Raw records
########
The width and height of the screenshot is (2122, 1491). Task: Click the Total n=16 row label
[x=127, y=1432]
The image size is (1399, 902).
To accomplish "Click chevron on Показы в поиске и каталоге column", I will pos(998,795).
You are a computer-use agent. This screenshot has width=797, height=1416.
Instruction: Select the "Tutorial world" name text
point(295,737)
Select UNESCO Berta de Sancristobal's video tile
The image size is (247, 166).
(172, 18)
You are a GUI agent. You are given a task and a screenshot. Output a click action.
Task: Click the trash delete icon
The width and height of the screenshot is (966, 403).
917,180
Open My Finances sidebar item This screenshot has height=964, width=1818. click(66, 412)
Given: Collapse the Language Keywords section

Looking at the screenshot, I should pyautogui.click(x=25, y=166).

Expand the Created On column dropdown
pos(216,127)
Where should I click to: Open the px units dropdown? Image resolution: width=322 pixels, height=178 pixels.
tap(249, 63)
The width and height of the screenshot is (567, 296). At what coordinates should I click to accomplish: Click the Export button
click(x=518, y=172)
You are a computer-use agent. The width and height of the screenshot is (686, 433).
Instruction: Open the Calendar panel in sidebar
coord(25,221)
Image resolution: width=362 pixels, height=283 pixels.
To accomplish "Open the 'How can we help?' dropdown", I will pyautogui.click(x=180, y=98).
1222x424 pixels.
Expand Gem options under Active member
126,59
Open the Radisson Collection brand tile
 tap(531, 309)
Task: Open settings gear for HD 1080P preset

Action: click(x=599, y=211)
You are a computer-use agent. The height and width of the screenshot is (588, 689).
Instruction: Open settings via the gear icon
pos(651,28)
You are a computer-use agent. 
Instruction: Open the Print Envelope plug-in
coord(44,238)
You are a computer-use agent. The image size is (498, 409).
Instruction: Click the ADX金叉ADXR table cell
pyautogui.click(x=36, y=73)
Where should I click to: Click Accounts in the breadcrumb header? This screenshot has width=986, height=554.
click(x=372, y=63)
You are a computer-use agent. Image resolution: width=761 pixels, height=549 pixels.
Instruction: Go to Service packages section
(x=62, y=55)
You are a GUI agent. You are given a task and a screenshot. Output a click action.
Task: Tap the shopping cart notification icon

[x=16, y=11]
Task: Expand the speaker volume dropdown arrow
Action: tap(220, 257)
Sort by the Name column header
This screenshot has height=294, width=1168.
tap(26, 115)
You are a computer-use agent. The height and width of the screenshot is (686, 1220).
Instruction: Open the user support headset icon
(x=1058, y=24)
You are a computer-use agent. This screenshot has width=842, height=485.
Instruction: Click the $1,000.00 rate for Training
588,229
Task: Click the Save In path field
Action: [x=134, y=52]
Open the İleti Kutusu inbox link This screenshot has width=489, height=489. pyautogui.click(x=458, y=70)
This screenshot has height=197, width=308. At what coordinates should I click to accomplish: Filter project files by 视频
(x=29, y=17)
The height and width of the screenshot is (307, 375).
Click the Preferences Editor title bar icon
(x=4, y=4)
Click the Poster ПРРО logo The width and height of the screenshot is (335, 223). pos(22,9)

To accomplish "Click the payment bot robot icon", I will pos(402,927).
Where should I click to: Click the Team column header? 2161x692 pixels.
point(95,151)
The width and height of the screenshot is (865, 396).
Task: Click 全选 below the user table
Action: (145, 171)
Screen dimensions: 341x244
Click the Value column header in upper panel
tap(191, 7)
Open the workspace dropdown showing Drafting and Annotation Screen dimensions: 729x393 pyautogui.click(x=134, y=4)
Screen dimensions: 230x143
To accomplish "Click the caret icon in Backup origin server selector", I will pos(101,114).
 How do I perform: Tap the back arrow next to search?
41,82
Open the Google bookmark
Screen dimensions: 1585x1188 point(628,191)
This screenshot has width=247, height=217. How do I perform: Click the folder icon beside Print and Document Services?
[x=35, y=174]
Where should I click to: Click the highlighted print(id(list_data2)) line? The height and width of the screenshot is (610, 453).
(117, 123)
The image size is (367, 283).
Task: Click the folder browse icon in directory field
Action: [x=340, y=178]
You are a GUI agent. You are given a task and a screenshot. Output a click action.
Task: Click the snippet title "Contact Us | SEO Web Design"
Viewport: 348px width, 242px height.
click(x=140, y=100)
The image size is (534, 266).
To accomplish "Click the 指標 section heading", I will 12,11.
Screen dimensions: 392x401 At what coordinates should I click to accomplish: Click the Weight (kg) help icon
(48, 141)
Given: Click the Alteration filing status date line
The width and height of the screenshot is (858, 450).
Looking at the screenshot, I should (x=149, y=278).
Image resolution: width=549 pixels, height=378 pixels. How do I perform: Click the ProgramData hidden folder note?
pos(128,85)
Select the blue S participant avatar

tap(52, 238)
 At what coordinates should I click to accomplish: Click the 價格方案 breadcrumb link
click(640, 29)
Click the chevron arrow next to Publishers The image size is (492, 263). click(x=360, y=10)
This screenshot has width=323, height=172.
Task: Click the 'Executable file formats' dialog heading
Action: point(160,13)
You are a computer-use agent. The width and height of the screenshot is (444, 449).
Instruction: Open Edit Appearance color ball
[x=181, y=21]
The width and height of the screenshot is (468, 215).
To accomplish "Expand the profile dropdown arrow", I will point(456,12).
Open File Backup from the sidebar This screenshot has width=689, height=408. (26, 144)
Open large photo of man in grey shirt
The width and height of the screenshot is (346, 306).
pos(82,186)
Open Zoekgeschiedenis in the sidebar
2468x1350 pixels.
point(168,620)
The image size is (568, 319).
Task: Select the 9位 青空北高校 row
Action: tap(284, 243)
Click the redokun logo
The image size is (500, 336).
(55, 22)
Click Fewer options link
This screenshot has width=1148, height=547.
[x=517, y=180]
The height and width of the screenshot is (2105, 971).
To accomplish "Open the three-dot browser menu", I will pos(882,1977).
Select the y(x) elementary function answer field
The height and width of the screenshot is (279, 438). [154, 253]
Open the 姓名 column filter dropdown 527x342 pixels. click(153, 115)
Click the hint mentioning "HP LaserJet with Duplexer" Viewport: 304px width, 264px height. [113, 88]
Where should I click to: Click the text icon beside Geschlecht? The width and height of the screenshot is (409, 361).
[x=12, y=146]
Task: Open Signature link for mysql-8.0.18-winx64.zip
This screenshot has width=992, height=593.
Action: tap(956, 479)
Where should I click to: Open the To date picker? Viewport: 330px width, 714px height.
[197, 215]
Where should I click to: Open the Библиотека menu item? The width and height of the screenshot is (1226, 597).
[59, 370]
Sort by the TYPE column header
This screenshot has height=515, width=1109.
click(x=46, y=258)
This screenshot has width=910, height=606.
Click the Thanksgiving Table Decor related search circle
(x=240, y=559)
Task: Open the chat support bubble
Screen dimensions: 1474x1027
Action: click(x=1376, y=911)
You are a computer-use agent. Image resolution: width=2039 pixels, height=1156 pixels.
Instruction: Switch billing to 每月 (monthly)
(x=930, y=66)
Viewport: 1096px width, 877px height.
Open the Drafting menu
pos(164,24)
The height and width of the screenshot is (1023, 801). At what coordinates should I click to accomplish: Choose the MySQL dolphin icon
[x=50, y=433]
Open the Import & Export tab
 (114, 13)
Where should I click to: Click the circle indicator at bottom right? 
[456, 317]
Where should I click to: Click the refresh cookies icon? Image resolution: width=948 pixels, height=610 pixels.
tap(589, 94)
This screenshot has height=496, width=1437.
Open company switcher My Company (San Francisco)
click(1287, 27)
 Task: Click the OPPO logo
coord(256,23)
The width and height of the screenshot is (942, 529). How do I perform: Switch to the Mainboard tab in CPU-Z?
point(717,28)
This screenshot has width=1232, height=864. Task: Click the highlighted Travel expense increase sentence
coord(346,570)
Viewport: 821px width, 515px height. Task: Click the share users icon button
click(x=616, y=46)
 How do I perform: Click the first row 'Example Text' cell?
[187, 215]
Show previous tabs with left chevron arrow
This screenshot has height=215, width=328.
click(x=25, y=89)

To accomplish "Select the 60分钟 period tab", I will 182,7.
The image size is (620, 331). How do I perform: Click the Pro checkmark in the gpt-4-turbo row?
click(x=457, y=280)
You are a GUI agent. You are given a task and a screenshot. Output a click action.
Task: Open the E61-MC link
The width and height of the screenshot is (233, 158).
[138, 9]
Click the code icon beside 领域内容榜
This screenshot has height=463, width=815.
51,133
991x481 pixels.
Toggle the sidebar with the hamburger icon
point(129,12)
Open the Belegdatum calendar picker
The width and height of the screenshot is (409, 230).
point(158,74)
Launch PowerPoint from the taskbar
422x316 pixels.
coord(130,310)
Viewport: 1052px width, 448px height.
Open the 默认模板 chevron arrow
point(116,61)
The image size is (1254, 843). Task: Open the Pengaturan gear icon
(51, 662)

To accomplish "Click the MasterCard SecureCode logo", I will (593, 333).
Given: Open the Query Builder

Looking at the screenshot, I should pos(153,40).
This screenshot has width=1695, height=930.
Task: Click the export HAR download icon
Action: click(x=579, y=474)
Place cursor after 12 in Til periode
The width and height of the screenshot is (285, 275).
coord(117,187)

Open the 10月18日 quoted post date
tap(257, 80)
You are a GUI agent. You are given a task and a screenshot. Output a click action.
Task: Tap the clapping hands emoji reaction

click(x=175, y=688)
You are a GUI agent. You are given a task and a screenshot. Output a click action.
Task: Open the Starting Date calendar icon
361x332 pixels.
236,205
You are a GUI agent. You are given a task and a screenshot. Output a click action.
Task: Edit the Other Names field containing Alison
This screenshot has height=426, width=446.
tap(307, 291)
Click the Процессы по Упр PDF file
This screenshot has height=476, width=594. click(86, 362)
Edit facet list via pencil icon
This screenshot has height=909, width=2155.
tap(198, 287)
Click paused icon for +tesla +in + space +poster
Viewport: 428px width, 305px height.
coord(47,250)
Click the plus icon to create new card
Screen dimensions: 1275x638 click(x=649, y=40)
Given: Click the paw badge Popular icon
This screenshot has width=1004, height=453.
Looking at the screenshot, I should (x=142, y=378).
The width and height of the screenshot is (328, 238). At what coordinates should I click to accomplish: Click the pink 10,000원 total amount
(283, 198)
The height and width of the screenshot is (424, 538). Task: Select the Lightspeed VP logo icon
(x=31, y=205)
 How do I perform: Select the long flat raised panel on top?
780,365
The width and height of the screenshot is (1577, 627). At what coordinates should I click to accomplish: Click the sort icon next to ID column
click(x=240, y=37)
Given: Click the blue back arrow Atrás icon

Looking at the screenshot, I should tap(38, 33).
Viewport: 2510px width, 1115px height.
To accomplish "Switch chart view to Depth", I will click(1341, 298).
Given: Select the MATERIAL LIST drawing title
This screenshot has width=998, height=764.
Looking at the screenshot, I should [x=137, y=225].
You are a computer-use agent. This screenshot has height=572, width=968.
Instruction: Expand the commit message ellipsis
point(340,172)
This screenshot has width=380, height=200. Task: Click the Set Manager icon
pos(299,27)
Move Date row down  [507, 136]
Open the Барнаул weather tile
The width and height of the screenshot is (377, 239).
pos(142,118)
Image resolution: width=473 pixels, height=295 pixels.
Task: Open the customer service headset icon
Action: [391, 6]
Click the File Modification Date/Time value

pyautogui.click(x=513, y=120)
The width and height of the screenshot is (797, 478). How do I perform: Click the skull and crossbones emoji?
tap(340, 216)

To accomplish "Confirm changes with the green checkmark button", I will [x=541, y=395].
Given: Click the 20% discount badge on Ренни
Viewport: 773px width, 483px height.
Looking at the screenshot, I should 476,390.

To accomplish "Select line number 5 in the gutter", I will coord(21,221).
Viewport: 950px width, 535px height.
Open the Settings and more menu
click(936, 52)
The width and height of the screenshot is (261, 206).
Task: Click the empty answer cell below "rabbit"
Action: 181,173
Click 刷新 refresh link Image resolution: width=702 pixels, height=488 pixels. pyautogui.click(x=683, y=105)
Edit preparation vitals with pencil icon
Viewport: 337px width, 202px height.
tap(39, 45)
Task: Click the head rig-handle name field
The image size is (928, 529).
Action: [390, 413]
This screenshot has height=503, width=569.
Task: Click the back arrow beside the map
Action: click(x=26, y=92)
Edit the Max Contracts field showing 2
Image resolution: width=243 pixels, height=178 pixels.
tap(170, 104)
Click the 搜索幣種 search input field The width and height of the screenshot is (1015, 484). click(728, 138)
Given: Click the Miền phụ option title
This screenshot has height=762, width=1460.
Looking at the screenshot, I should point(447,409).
########
▸ AIM:
Copy out the data word for word, starting with the line that contains "Open the Google bookmark" and going on through the line that contains "tap(52, 238)".

▸ SOLUTION BELOW:
Open the Google bookmark
Screen dimensions: 1585x1188 point(628,191)
This screenshot has width=247, height=217. How do I perform: Click the folder icon beside Print and Document Services?
[x=35, y=174]
Where should I click to: Click the highlighted print(id(list_data2)) line? The height and width of the screenshot is (610, 453).
(117, 123)
The image size is (367, 283).
Task: Click the folder browse icon in directory field
Action: [x=340, y=178]
You are a GUI agent. You are given a task and a screenshot. Output a click action.
Task: Click the snippet title "Contact Us | SEO Web Design"
Viewport: 348px width, 242px height.
click(x=140, y=100)
The image size is (534, 266).
To accomplish "Click the 指標 section heading", I will 12,11.
Screen dimensions: 392x401 At what coordinates should I click to accomplish: Click the Weight (kg) help icon
(48, 141)
Given: Click the Alteration filing status date line
The width and height of the screenshot is (858, 450).
Looking at the screenshot, I should (x=149, y=278).
Image resolution: width=549 pixels, height=378 pixels. How do I perform: Click the ProgramData hidden folder note?
pos(128,85)
Select the blue S participant avatar

tap(52, 238)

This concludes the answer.